— Instructions to follow —
Your output should be the entries below, exact in every detail.

— Data to use —
((

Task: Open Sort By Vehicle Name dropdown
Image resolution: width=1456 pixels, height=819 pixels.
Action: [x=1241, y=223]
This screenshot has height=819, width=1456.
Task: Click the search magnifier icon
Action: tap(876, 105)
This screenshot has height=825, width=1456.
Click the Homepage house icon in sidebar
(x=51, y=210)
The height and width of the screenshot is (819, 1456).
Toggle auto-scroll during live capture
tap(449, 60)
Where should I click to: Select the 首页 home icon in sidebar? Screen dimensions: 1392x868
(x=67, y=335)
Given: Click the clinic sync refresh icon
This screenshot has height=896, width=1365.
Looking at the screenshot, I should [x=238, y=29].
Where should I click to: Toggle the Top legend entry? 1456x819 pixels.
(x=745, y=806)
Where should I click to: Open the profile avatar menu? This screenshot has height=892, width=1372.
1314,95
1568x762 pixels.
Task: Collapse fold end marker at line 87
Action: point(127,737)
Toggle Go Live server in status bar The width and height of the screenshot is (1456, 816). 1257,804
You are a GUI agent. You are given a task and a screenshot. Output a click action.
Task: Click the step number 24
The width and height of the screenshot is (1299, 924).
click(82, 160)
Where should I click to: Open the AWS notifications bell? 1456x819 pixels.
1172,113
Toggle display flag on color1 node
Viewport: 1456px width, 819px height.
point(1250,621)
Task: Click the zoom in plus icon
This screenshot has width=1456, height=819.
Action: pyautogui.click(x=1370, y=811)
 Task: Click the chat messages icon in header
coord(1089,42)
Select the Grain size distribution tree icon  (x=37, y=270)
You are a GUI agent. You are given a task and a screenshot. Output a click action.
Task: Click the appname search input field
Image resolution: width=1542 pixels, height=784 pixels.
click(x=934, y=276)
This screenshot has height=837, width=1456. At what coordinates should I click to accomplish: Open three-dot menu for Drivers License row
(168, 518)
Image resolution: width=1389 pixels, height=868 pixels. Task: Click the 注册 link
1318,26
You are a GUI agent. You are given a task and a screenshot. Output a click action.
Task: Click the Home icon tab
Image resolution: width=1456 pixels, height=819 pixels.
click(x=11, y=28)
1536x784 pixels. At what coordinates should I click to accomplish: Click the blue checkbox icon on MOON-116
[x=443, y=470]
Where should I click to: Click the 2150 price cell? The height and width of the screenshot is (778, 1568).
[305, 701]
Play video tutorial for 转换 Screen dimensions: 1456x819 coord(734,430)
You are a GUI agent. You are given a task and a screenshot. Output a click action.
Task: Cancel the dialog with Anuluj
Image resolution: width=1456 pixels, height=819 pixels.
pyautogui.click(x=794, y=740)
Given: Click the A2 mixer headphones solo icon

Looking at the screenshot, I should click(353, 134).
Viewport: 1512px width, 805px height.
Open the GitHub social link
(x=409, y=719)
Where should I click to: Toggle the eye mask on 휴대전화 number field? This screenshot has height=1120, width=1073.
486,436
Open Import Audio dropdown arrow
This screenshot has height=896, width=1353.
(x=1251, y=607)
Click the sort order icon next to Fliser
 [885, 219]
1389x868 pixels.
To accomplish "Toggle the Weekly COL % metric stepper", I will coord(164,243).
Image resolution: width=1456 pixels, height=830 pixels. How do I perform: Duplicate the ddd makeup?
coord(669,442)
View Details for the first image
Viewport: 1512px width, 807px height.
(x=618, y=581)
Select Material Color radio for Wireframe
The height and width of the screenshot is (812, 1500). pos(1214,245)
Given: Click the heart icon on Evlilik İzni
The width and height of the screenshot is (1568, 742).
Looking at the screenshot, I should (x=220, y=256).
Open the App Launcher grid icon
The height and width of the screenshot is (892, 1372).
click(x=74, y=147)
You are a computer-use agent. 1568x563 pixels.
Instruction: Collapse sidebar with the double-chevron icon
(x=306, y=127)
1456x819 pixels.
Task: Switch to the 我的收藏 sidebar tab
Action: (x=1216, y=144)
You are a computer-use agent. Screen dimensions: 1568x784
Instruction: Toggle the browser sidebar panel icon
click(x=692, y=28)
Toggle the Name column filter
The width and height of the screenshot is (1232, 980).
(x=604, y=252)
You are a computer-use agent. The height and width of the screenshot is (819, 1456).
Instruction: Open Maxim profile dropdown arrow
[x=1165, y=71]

))

— Expected output —
Task: Open Sort By Vehicle Name dropdown
Image resolution: width=1456 pixels, height=819 pixels.
Action: [x=1241, y=223]
This screenshot has height=819, width=1456.
Task: Click the search magnifier icon
Action: tap(876, 105)
This screenshot has height=825, width=1456.
Click the Homepage house icon in sidebar
(x=51, y=210)
The height and width of the screenshot is (819, 1456).
Toggle auto-scroll during live capture
tap(449, 60)
Where should I click to: Select the 首页 home icon in sidebar? Screen dimensions: 1392x868
(x=67, y=335)
Given: Click the clinic sync refresh icon
This screenshot has height=896, width=1365.
Looking at the screenshot, I should [x=238, y=29].
Where should I click to: Toggle the Top legend entry? 1456x819 pixels.
(x=745, y=806)
Where should I click to: Open the profile avatar menu? This screenshot has height=892, width=1372.
1314,95
1568x762 pixels.
Task: Collapse fold end marker at line 87
Action: point(127,737)
Toggle Go Live server in status bar The width and height of the screenshot is (1456, 816). 1257,804
You are a GUI agent. You are given a task and a screenshot. Output a click action.
Task: Click the step number 24
The width and height of the screenshot is (1299, 924).
click(82, 160)
Where should I click to: Open the AWS notifications bell? 1456x819 pixels.
1172,113
Toggle display flag on color1 node
Viewport: 1456px width, 819px height.
point(1250,621)
Task: Click the zoom in plus icon
This screenshot has width=1456, height=819.
Action: pyautogui.click(x=1370, y=811)
 Task: Click the chat messages icon in header
coord(1089,42)
Select the Grain size distribution tree icon  (x=37, y=270)
You are a GUI agent. You are given a task and a screenshot. Output a click action.
Task: Click the appname search input field
Image resolution: width=1542 pixels, height=784 pixels.
click(x=934, y=276)
This screenshot has height=837, width=1456. At what coordinates should I click to accomplish: Open three-dot menu for Drivers License row
(168, 518)
Image resolution: width=1389 pixels, height=868 pixels. Task: Click the 注册 link
1318,26
You are a GUI agent. You are given a task and a screenshot. Output a click action.
Task: Click the Home icon tab
Image resolution: width=1456 pixels, height=819 pixels.
click(x=11, y=28)
1536x784 pixels. At what coordinates should I click to accomplish: Click the blue checkbox icon on MOON-116
[x=443, y=470]
Where should I click to: Click the 2150 price cell? The height and width of the screenshot is (778, 1568).
[305, 701]
Play video tutorial for 转换 Screen dimensions: 1456x819 coord(734,430)
You are a GUI agent. You are given a task and a screenshot. Output a click action.
Task: Cancel the dialog with Anuluj
Image resolution: width=1456 pixels, height=819 pixels.
pyautogui.click(x=794, y=740)
Given: Click the A2 mixer headphones solo icon

Looking at the screenshot, I should click(353, 134).
Viewport: 1512px width, 805px height.
Open the GitHub social link
(x=409, y=719)
Where should I click to: Toggle the eye mask on 휴대전화 number field? This screenshot has height=1120, width=1073.
486,436
Open Import Audio dropdown arrow
This screenshot has height=896, width=1353.
(x=1251, y=607)
Click the sort order icon next to Fliser
 [885, 219]
1389x868 pixels.
To accomplish "Toggle the Weekly COL % metric stepper", I will coord(164,243).
Image resolution: width=1456 pixels, height=830 pixels. How do I perform: Duplicate the ddd makeup?
coord(669,442)
View Details for the first image
Viewport: 1512px width, 807px height.
(x=618, y=581)
Select Material Color radio for Wireframe
The height and width of the screenshot is (812, 1500). pos(1214,245)
Given: Click the heart icon on Evlilik İzni
The width and height of the screenshot is (1568, 742).
Looking at the screenshot, I should (x=220, y=256).
Open the App Launcher grid icon
The height and width of the screenshot is (892, 1372).
click(x=74, y=147)
You are a computer-use agent. 1568x563 pixels.
Instruction: Collapse sidebar with the double-chevron icon
(x=306, y=127)
1456x819 pixels.
Task: Switch to the 我的收藏 sidebar tab
Action: (x=1216, y=144)
You are a computer-use agent. Screen dimensions: 1568x784
Instruction: Toggle the browser sidebar panel icon
click(x=692, y=28)
Toggle the Name column filter
The width and height of the screenshot is (1232, 980).
(x=604, y=252)
You are a computer-use agent. The height and width of the screenshot is (819, 1456).
Instruction: Open Maxim profile dropdown arrow
[x=1165, y=71]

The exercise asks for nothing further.